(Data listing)
======

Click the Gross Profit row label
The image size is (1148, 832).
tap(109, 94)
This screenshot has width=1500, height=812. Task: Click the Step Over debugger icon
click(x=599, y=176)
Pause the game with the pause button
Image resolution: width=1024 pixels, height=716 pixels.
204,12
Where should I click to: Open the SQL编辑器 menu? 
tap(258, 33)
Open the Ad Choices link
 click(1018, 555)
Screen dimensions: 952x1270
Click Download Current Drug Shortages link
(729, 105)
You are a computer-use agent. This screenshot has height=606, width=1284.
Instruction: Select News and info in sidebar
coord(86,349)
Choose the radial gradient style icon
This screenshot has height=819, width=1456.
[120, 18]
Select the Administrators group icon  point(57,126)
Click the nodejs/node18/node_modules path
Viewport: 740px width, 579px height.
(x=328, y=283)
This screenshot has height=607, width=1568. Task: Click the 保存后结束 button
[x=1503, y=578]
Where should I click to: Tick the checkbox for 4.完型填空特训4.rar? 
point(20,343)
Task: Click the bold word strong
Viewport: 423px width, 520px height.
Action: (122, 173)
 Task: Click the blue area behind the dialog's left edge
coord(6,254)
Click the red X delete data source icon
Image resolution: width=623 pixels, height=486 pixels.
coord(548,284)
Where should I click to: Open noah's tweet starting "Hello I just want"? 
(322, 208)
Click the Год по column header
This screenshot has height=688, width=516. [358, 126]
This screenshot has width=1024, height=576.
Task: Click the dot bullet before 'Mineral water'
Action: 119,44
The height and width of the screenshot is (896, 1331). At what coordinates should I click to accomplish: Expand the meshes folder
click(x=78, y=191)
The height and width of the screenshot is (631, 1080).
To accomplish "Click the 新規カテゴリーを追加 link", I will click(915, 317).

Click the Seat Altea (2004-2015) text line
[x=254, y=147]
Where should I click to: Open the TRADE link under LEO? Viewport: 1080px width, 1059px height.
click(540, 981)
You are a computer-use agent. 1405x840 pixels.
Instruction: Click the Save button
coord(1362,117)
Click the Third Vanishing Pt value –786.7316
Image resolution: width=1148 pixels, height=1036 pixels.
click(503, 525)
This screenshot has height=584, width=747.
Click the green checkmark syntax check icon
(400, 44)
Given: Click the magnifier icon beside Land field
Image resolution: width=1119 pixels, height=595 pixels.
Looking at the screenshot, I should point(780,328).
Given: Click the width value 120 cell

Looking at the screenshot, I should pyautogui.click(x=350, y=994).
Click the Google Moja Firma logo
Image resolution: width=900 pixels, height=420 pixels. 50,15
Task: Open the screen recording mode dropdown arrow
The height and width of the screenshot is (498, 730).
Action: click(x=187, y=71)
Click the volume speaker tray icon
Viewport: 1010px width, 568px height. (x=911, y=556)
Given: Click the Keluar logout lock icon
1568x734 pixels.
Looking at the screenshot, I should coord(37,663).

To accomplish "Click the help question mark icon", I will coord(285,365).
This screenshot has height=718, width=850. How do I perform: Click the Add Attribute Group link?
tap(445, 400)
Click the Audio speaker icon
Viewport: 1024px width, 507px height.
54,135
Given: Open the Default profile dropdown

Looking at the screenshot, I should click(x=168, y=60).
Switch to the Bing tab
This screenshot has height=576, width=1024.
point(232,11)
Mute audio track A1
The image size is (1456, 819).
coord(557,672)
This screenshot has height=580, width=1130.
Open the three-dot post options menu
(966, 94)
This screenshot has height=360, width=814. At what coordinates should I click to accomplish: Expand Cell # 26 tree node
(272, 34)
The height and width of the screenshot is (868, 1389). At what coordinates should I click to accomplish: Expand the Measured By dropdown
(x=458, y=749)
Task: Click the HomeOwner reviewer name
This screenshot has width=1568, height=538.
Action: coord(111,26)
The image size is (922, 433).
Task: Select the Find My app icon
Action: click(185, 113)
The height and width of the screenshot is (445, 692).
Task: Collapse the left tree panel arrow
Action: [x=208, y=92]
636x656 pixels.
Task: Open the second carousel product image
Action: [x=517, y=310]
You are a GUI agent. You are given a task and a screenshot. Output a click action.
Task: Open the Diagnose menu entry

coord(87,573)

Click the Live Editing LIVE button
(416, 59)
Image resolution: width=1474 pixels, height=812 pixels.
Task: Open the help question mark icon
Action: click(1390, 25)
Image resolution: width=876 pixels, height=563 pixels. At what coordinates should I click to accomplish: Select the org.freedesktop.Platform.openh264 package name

======

To do: Convert every line of the entries above into a JSON list of strings, one string per line, leaving out the blank lines.

Answer for the task:
[
  "Click the Gross Profit row label",
  "The image size is (1148, 832).",
  "tap(109, 94)",
  "This screenshot has width=1500, height=812. Task: Click the Step Over debugger icon",
  "click(x=599, y=176)",
  "Pause the game with the pause button",
  "Image resolution: width=1024 pixels, height=716 pixels.",
  "204,12",
  "Where should I click to: Open the SQL编辑器 menu? ",
  "tap(258, 33)",
  "Open the Ad Choices link",
  " click(1018, 555)",
  "Screen dimensions: 952x1270",
  "Click Download Current Drug Shortages link",
  "(729, 105)",
  "You are a computer-use agent. This screenshot has height=606, width=1284.",
  "Instruction: Select News and info in sidebar",
  "coord(86,349)",
  "Choose the radial gradient style icon",
  "This screenshot has height=819, width=1456.",
  "[120, 18]",
  "Select the Administrators group icon  point(57,126)",
  "Click the nodejs/node18/node_modules path",
  "Viewport: 740px width, 579px height.",
  "(x=328, y=283)",
  "This screenshot has height=607, width=1568. Task: Click the 保存后结束 button",
  "[x=1503, y=578]",
  "Where should I click to: Tick the checkbox for 4.完型填空特训4.rar? ",
  "point(20,343)",
  "Task: Click the bold word strong",
  "Viewport: 423px width, 520px height.",
  "Action: (122, 173)",
  " Task: Click the blue area behind the dialog's left edge",
  "coord(6,254)",
  "Click the red X delete data source icon",
  "Image resolution: width=623 pixels, height=486 pixels.",
  "coord(548,284)",
  "Where should I click to: Open noah's tweet starting \"Hello I just want\"? ",
  "(322, 208)",
  "Click the Год по column header",
  "This screenshot has height=688, width=516. [358, 126]",
  "This screenshot has width=1024, height=576.",
  "Task: Click the dot bullet before 'Mineral water'",
  "Action: 119,44",
  "The height and width of the screenshot is (896, 1331). At what coordinates should I click to accomplish: Expand the meshes folder",
  "click(x=78, y=191)",
  "The height and width of the screenshot is (631, 1080).",
  "To accomplish \"Click the 新規カテゴリーを追加 link\", I will click(915, 317).",
  "Click the Seat Altea (2004-2015) text line",
  "[x=254, y=147]",
  "Where should I click to: Open the TRADE link under LEO? Viewport: 1080px width, 1059px height.",
  "click(540, 981)",
  "You are a computer-use agent. 1405x840 pixels.",
  "Instruction: Click the Save button",
  "coord(1362,117)",
  "Click the Third Vanishing Pt value –786.7316",
  "Image resolution: width=1148 pixels, height=1036 pixels.",
  "click(503, 525)",
  "This screenshot has height=584, width=747.",
  "Click the green checkmark syntax check icon",
  "(400, 44)",
  "Given: Click the magnifier icon beside Land field",
  "Image resolution: width=1119 pixels, height=595 pixels.",
  "Looking at the screenshot, I should point(780,328).",
  "Given: Click the width value 120 cell",
  "Looking at the screenshot, I should pyautogui.click(x=350, y=994).",
  "Click the Google Moja Firma logo",
  "Image resolution: width=900 pixels, height=420 pixels. 50,15",
  "Task: Open the screen recording mode dropdown arrow",
  "The height and width of the screenshot is (498, 730).",
  "Action: click(x=187, y=71)",
  "Click the volume speaker tray icon",
  "Viewport: 1010px width, 568px height. (x=911, y=556)",
  "Given: Click the Keluar logout lock icon",
  "1568x734 pixels.",
  "Looking at the screenshot, I should coord(37,663).",
  "To accomplish \"Click the help question mark icon\", I will coord(285,365).",
  "This screenshot has height=718, width=850. How do I perform: Click the Add Attribute Group link?",
  "tap(445, 400)",
  "Click the Audio speaker icon",
  "Viewport: 1024px width, 507px height.",
  "54,135",
  "Given: Open the Default profile dropdown",
  "Looking at the screenshot, I should click(x=168, y=60).",
  "Switch to the Bing tab",
  "This screenshot has height=576, width=1024.",
  "point(232,11)",
  "Mute audio track A1",
  "The image size is (1456, 819).",
  "coord(557,672)",
  "This screenshot has height=580, width=1130.",
  "Open the three-dot post options menu",
  "(966, 94)",
  "This screenshot has height=360, width=814. At what coordinates should I click to accomplish: Expand Cell # 26 tree node",
  "(272, 34)",
  "The height and width of the screenshot is (868, 1389). At what coordinates should I click to accomplish: Expand the Measured By dropdown",
  "(x=458, y=749)",
  "Task: Click the HomeOwner reviewer name",
  "This screenshot has width=1568, height=538.",
  "Action: coord(111,26)",
  "The image size is (922, 433).",
  "Task: Select the Find My app icon",
  "Action: click(185, 113)",
  "The height and width of the screenshot is (445, 692).",
  "Task: Collapse the left tree panel arrow",
  "Action: [x=208, y=92]",
  "636x656 pixels.",
  "Task: Open the second carousel product image",
  "Action: [x=517, y=310]",
  "You are a GUI agent. You are given a task and a screenshot. Output a click action.",
  "Task: Open the Diagnose menu entry",
  "coord(87,573)",
  "Click the Live Editing LIVE button",
  "(416, 59)",
  "Image resolution: width=1474 pixels, height=812 pixels.",
  "Task: Open the help question mark icon",
  "Action: click(1390, 25)",
  "Image resolution: width=876 pixels, height=563 pixels. At what coordinates should I click to accomplish: Select the org.freedesktop.Platform.openh264 package name"
]